10.1.5. Ну, а что остается нам думать и делать, когда человечество пока ещё не разобралось в природе воли, и когда разберется, неизвестно? И это в то время, когда коллективный Запад продолжает нацеливаться против России различными штыками, в т.ч. и штыками правовых технологий? Не случайно еще Л. Фейербах писал: «Там, где остроумнее рассуждения о праве, там наихудшим образом реализуется справедливость» (Л. Фейербах. Немецкое законодательство и историческое правоведение/Справочное издание «Антология правовой мысли». М.: Мысль, 1999. Т.3. С. 351).

Правовая безопасность нашего общества и государства, стабильность социально-экономических отношений требуют всемерного повышения роли права как социального регулятора. И в этой связи договорное право в нашей жизни приобретает неоценимое значение. Трактовка гражданско-правового договора как обещания чревата тяжелейшими негативными последствиями, как уже было сказано, для всей нашей цивилистики, для всего нашего гражданского оборота. Исходя из «принципа среднего человека» (Нечаев В.М.) или из позиции среднестатистического россиянина, извините, «прообещать» можно все, когда нет хорошо продуманной правовой регламентации. Особенно в международных торгово-экономических отношениях, в которых на Россию нередко смотрят не как на равноправного партнера, а как на объект правового регулирования и источник приращения богатства коллективного Запада,  использующего для этого все средства, в т.ч. и правовые технологии.

Исходные данные »
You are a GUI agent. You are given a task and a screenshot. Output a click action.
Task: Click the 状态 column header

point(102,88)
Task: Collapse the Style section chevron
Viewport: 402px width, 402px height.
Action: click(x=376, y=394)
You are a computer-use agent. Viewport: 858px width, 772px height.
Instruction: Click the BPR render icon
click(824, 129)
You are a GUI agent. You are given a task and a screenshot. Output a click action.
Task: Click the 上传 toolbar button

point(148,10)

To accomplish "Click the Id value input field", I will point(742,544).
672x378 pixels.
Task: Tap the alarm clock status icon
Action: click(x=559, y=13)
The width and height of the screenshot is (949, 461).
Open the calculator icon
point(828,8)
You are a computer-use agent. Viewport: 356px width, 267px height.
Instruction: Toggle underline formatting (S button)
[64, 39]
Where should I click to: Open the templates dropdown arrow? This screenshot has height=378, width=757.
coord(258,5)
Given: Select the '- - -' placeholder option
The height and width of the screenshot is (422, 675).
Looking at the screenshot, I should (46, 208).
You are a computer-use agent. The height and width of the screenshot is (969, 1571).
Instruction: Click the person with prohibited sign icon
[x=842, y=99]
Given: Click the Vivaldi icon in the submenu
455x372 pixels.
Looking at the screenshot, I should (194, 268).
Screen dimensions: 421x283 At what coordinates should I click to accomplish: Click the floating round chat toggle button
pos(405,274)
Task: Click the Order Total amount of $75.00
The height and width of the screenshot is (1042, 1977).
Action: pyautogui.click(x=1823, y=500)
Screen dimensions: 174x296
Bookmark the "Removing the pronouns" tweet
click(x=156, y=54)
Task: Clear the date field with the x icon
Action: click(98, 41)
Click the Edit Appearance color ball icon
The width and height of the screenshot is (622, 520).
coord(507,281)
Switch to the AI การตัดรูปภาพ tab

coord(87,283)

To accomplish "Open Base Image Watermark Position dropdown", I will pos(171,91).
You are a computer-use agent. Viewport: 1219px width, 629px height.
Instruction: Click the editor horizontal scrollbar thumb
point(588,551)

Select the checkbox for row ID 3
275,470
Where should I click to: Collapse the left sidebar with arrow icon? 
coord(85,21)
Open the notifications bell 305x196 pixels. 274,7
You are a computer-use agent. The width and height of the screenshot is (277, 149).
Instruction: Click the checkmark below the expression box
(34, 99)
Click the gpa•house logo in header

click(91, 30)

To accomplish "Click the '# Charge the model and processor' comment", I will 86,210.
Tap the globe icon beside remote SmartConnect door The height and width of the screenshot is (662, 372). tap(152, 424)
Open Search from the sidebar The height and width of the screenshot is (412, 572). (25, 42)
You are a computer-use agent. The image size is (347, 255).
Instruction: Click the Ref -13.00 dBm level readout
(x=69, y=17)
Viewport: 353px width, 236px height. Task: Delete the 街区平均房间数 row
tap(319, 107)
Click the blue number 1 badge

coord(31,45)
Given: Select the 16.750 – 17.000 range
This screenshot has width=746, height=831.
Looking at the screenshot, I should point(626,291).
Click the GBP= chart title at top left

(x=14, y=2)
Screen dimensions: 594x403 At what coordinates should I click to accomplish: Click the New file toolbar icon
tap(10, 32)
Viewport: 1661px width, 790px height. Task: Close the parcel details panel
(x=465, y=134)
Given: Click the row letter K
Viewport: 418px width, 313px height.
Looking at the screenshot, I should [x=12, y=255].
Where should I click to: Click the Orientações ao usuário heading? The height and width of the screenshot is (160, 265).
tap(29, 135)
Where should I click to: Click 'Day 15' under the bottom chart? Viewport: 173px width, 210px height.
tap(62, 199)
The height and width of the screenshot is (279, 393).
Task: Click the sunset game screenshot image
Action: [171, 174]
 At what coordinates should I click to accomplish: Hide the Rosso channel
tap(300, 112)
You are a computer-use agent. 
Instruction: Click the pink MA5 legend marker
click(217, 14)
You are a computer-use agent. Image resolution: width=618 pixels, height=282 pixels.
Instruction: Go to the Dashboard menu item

Задание A »
Определите, соответствуют ли фрагменту документа утверждения (i)–(iii), и ответьте на каждое «да» или «нет», приведя точную цитату из фрагмента, которая это подтверждает.
(i) Высказывание Л. Фейербаха приведено по изданию 1999 года.
(ii) Автор считает трактовку гражданско-правового договора как обещания безопасной для гражданского оборота.
(iii) Согласно тексту, человечество уже разобралось в природе воли.
Задание B »
Ответьте по фрагменту документа на вопросы (i)–(iii).
(i) На какие том и страницу справочного издания ссылается автор, приводя слова Л. Фейербаха?
(ii) С чьим именем связан «принцип среднего человека»?
(iii) Какое значение, по словам автора, приобретает договорное право в нашей жизни?
Задание C »
Выпишите из фрагмента документа все фрагменты, заключенные в кавычки-«елочки».

Ответ A »
(i) Да: «М.: Мысль, 1999».
(ii) Нет: «Трактовка гражданско-правового договора как обещания чревата тяжелейшими негативными последствиями, как уже было сказано, для всей нашей цивилистики, для всего нашего гражданского оборота».
(iii) Нет: «человечество пока ещё не разобралось в природе воли».

Ответ B »
(i) Том 3, страница 351.
(ii) С именем Нечаева В.М.
(iii) Неоценимое.

Ответ C »
1. «Там, где остроумнее рассуждения о праве, там наихудшим образом реализуется справедливость»
2. «Антология правовой мысли»
3. «принципа среднего человека»
4. «прообещать»